Massaro continued–it was her second and last soliloquy of the day: “And you also happen to always bring some religion into it. I firmly believe that our forefathers made separation of church and state for a purpose. I do. And you know, you can’t, you can’t. You can have them off to the side, do what you want with your life, it’s fine. That’s wonderful. But don’t bring it into governance, because it was not made that way. And it’s ironic that Colleen is taking all the heat from the two of you, but the two of you are very active, and very demeaning at times to a lot of other things. So you don’t have halos here. They’re tarnished, too. Trevor sits there, I kind of try and sit there and take it in. But there comes a point where we need to get more control as a board, because we look terrible. We are not a team. We don’t have trust.”
Massaro said the board had been nearing a position of trust months ago, “and then this whole masking thing starts.”
McDonald pledged she would say the amended part of the Pledge “internally” from now on. The rest agreed to be more circumspect in their closing comments.
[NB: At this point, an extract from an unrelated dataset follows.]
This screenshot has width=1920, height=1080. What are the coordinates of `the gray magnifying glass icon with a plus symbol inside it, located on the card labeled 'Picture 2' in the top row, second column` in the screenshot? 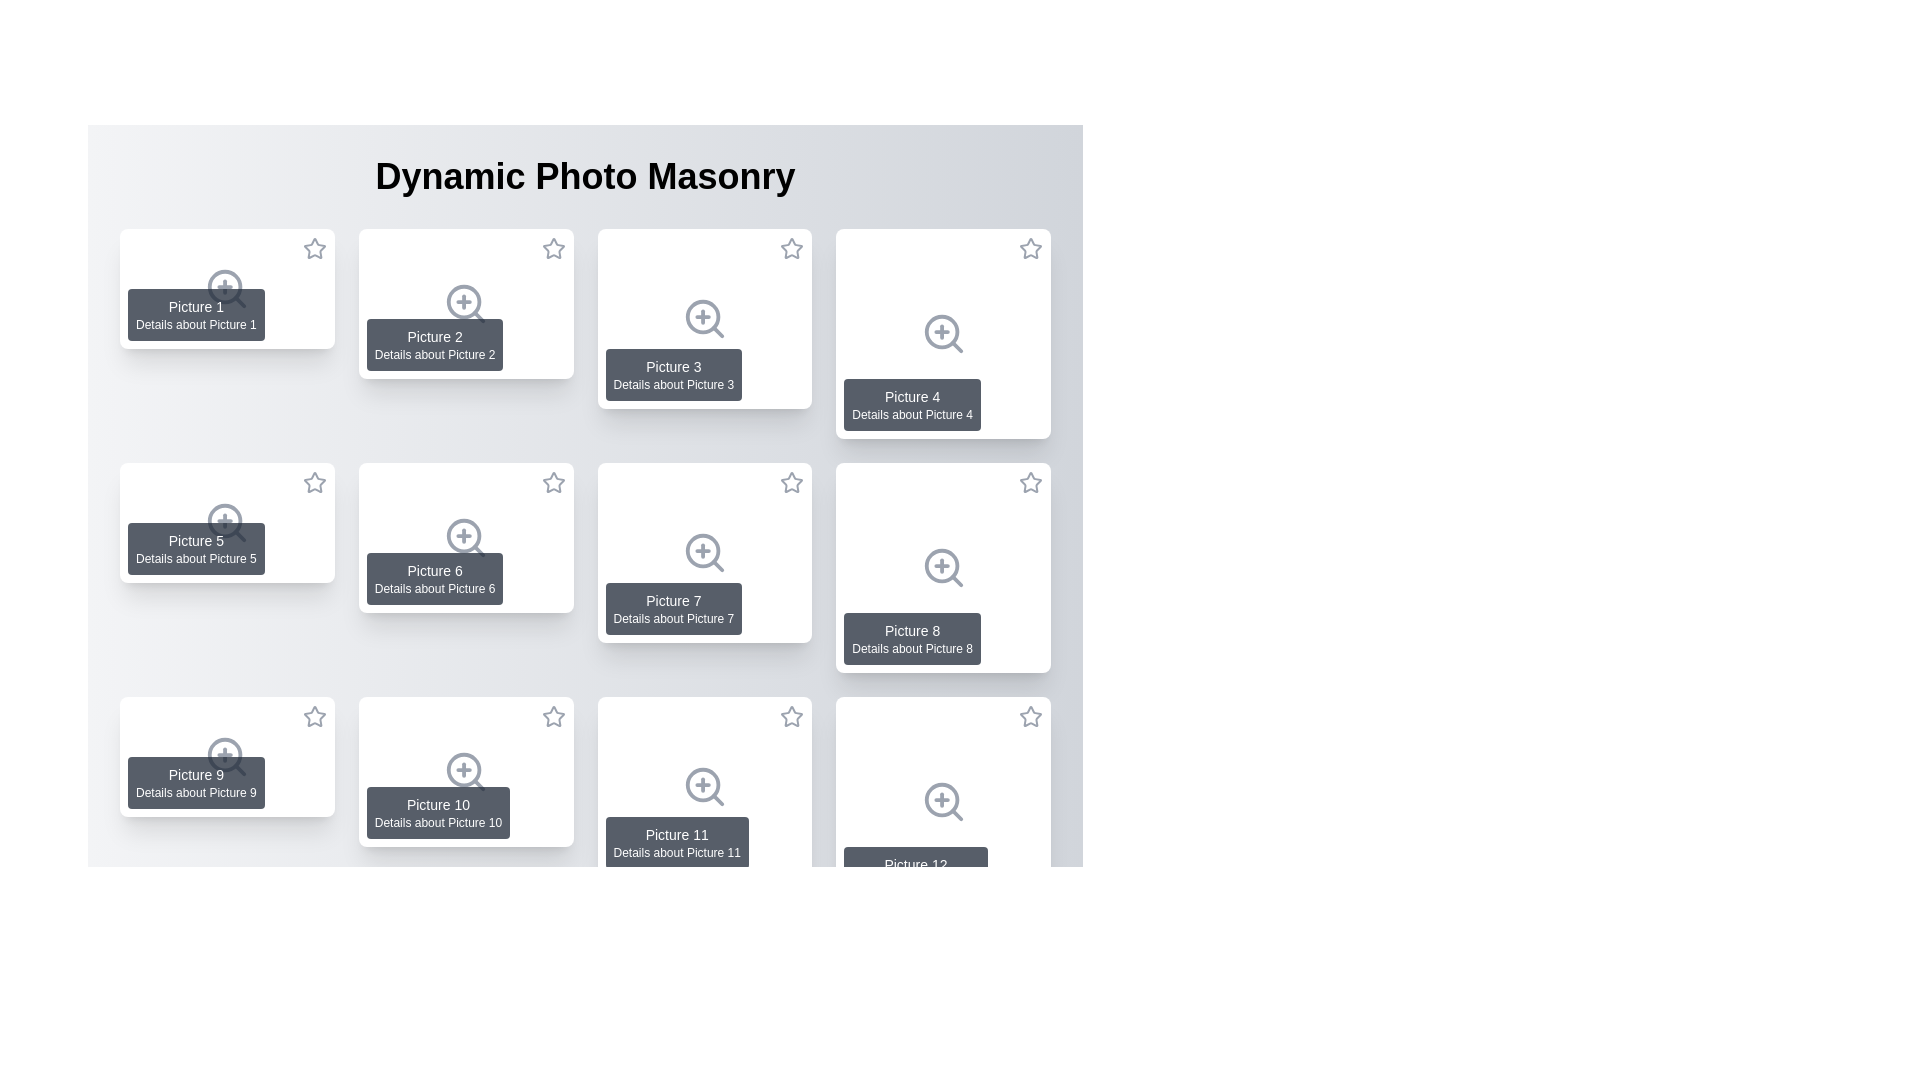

By then the meeting was approaching 2 p.m. The board members were clearly glad at that point to sit back and listen to Griffin lecture about leadership and purpose. Between lunch and a scheduled, separate board meeting–a very brief ratification of financial documents–the “retreat” came to a natural midpoint break.
The session in the latter part of the day was less abrasive, with one exception–another brawl over the Aug. 17 votes on masking. But for the most part Griffin kept the session on a series of exercises that gradually started to resemble a counseling session at a 12-step program, with brief confessionals, the occasional emotional moment, and glance after glance at smart phones’ clocks.
These “master board” sessions are designed to get a board working together cohesively and effectively. Going through them earns a board a certificate, usually in the form of a plaque. But this board had no illusions.
“Do you believe that you’re a master board?” Griffin asked at the end of the day.
“Not even close,” came the unanimous answer. There would be no plaque. Not yet, anyway.